Problem 1593 Split a String Into Max Number of Unique Substrings
Table of Contents
Problem Statement
Link - Problem 1593
Question
Given a string s
, return the maximum number of unique substrings that the given string can be split into.
You can split string s
into any list of non-empty substrings, where the concatenation of the substrings forms the original string.

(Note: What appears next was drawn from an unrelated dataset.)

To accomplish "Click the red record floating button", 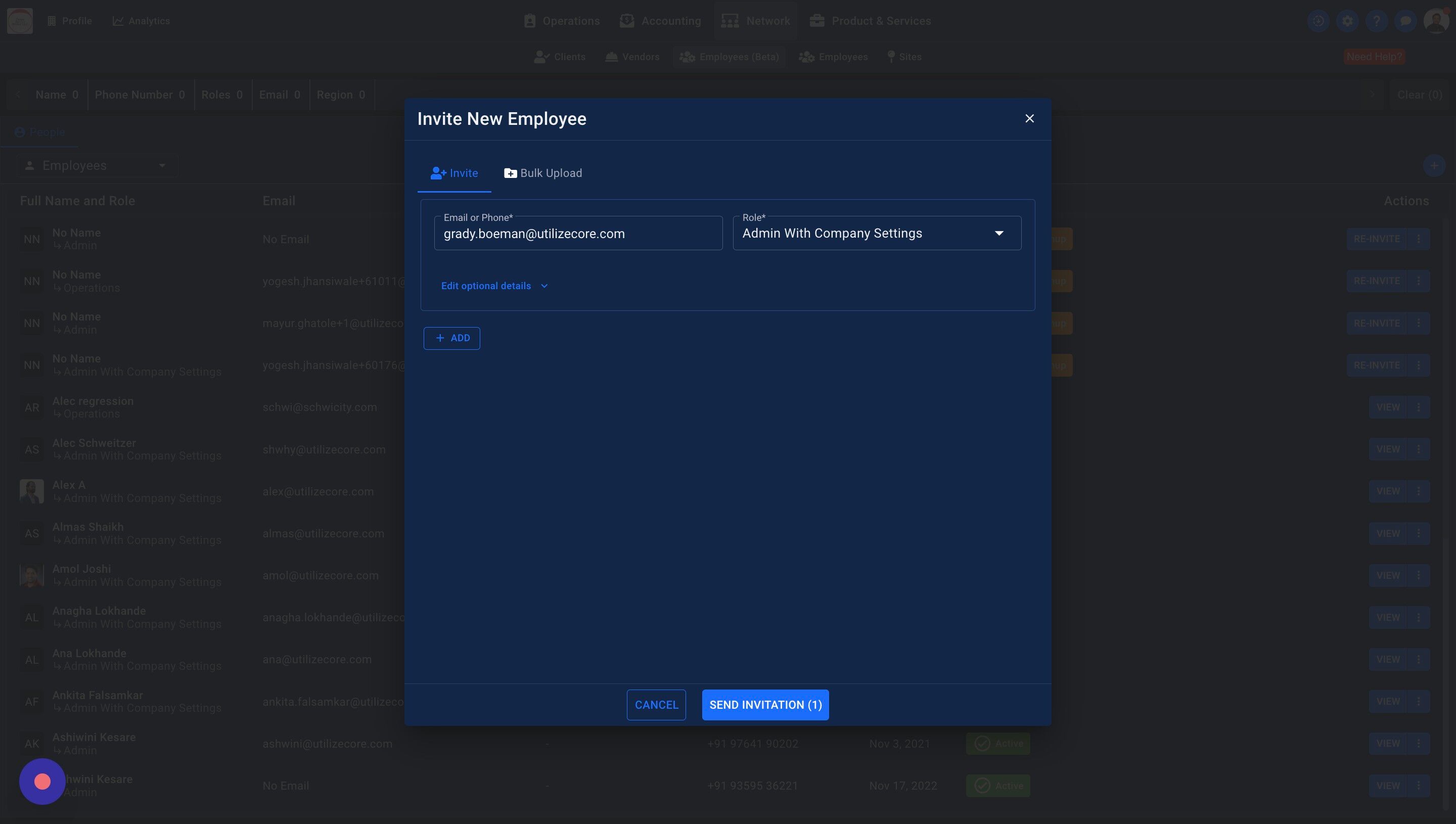I will (42, 782).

However, you must split the substrings such that all of them are unique.
A substring is a contiguous sequence of characters within a string.
Example 1
Input: s = "ababccc"
Output: 5
Explanation: One way to split maximally is ['a', 'b', 'ab', 'c', 'cc'].
Splitting like ['a', 'b', 'a', 'b', 'c', 'cc'] is not valid as you have 'a' and 'b' multiple times.
Example 2
Input: s = "aba"
Output: 2
Explanation: One way to split maximally is ['a', 'ba'].
Example 3
Input: s = "aa"
Output: 1
Explanation: It is impossible to split the string any further.
Constraints
- 1 <=
s.length
<= 16 s
contains only lower case English letters.
Solution
class Solution {
public:
int maxUniqueSplit(string s) {
unordered_set<string> seen;
return backtrack(0, s, seen);
}
private:
int backtrack(int start, const string& s, unordered_set<string>& seen) {
if (start == s.size()) {
return 0;
}
int maxSplits = 0;
for (int end = start + 1; end <= s.size(); ++end) {
string substring = s.substr(start, end - start);
if (seen.find(substring) == seen.end()) {
seen.insert(substring);
maxSplits = max(maxSplits, 1 + backtrack(end, s, seen));
seen.erase(substring);
}
}
return maxSplits;
}
};
Complexity Analysis
| Algorithm | Time Complexity | Space Complexity |
| --------- | --------------- | ---------------- |
| Backtrack | O(2^n) | O(n) |
Explanation
1. Intuition
- The problem requires finding maximum number of unique substrings that a string can be split into.
- We need to consider every possible way to split the string while ensuring no duplicates.
- The key observations that lead to the solution:
- We need to try different ways of splitting at each position
- We need to track which substrings we’ve already used
- We need to be able to undo our choices if they don’t lead to optimal solution
- This is a perfect case for backtracking because:
- We have multiple choices at each step (where to end current substring)
- We need to explore all possibilities systematically
- We need to track state (used substrings)
- We need to undo choices to try different combinations
- For example, with string “ababccc”:
- We could take “a” first, then have options for rest
- Or take “ab” first, leaving different options
- Need to try all valid combinations to find maximum
2. Implementation
1. Main Function Setup
- Create an empty unordered_set to store seen substrings
- Initialize backtracking from index 0
- Return result from backtrack function
2. Backtracking Function Components:
- Parameters:
- start: current position in string
- s: original string
- seen: set of used substrings
- Returns:
- Maximum number of splits possible from current position
3. Base Case Handling:
- If start equals string length
- Return 0 (no more splits possible)
4. Core Logic Loop:
- For each possible substring length from current position:
- Generate substring from start to current end position
- Check if substring is already used
- If unique:
- Add to seen set
- Make recursive call
- Remove from seen set (backtrack)
- Track maximum splits found
5. Processing Steps:
- Initialize maxSplits = 0
- For each position 'end' from start+1 to s.length():
- Create substring from start to end
- If substring not in seen:
- Add to seen
- Recursively process remaining string
- Update maxSplits if better solution found
- Remove substring from seen
- Return maxSplits
6. Example Processing for "ababccc":
Start = 0:
- Try "a": Valid → Add to seen → Process "babccc"
- Try "ab": Valid → Add to seen → Process "abccc"
- Try "aba": Valid → Add to seen → Process "bccc"
And so on...
Let’s see how the code processes a simpler example “aba”:
-
First call: start = 0
- Try “a”: seen = {“a”} → Process “ba”
- Try “ab”: seen = {“ab”} → Process “a”
- Try “aba”: seen = {“aba”} → Process ""
-
Second level for “a” split:
- Processing “ba”:
- Try “b”: seen = {“a”, “b”} → Process “a”
- Try “ba”: seen = {“a”, “ba”} → Process ""
- Processing “ba”:
-
Best solution found:
- [“a”, “ba”] giving 2 splits
The backtracking approach systematically explores all possibilities while maintaining the uniqueness constraint and tracking the maximum number of splits possible.